|
Савара сразу же отправился на этот остров и сделал несколько набросков. Когда
он рисовал, то встретил на берегу женщину с распущенными волосами, которая была
одета в юбку из красной ткани. Она несла в корзине рыбу и, как только увидела
Савара, сразу узнала его.
— Ты Савара, а я Кими, — сказала она, — с которой ты помолвлен. Письмо о
том, что ты женился на дочери Мёкэй, было неправдой, и мое сердце переполняет
счастье, так как теперь ничто не мешает нашему союзу.
— К сожалению, бедная Кими, этого не случится, — ответил Савара, — я
решил, что ты покинула Тэнко и забыла меня, и, поверив, что все это правда, я
женился на Кику, дочери крестьянина.
Кими, не сказав ни слова, помчалась по берегу и забежала в свою маленькую
хижину. Савара следовал за ней, зовя ее по имени снова и снова. Тут он увидел,
как Кими берет нож и втыкает его себе в горло, а в следующий момент уже мертвая
лежит на земле. Савара плакал и вглядывался в ее неподвижную фигуру. Он увидел
красоту Смерти на ее щеке, увидел лучезарное сияние в ее волосах, развеваемых
ветром. Кими выглядела такой прекрасной и удивительной в тот момент, что он не
выдержал и сделал набросок женщины, которая любила его так сильно и любовь
которой закончилась так печально. За линией прилива он похоронил ее, а когда
пришел домой, взял этот грубый набросок, нарисовал картину, изображающую Кими,
и повесил какэмоно на стену.
Кими обретает покой
В ту самую ночь он проснулся и обнаружил, что фигура на какэмоно ожила и
что Кими с ножом в горле и всклокоченными волосами стоит перед ним.

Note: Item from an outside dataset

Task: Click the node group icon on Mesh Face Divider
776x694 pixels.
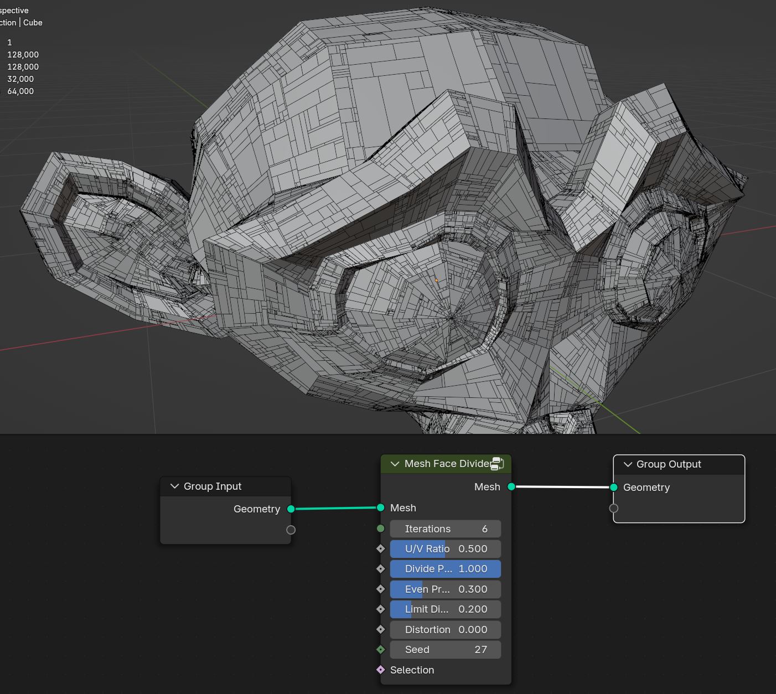Action: (497, 464)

Ночь за
ночью она приходила — безмолвная, жалкая фигура, — пока, наконец, Савара,
который не мог больше выносить эти визиты, не отдал какэмоно в храм Кориндзи.
Священники храма Кориндзи каждый день молились за душу Кими, и постепенно она
обрела покой и более не беспокоила Савара.
Танка и хайку
Истинный гений нашел воплощение в танка — стихотворениях из пяти строк и
тридцати одного слога. В танка присутствует недосказанность, и основным
выразительным средством служат намеки. Удивительно, что и музыка стиха и
чувства вполне умещаются в этой лаконичной форме. Танка — это действительно
короткая поэтическая форма, но она последовательно демонстрирует, что короткий
фрагмент на самом деле бесконечен: воображение «подхватывает» его и продолжает
в тысячах новых строк. Танка — это такой же символ Японии, как и гора Фудзи.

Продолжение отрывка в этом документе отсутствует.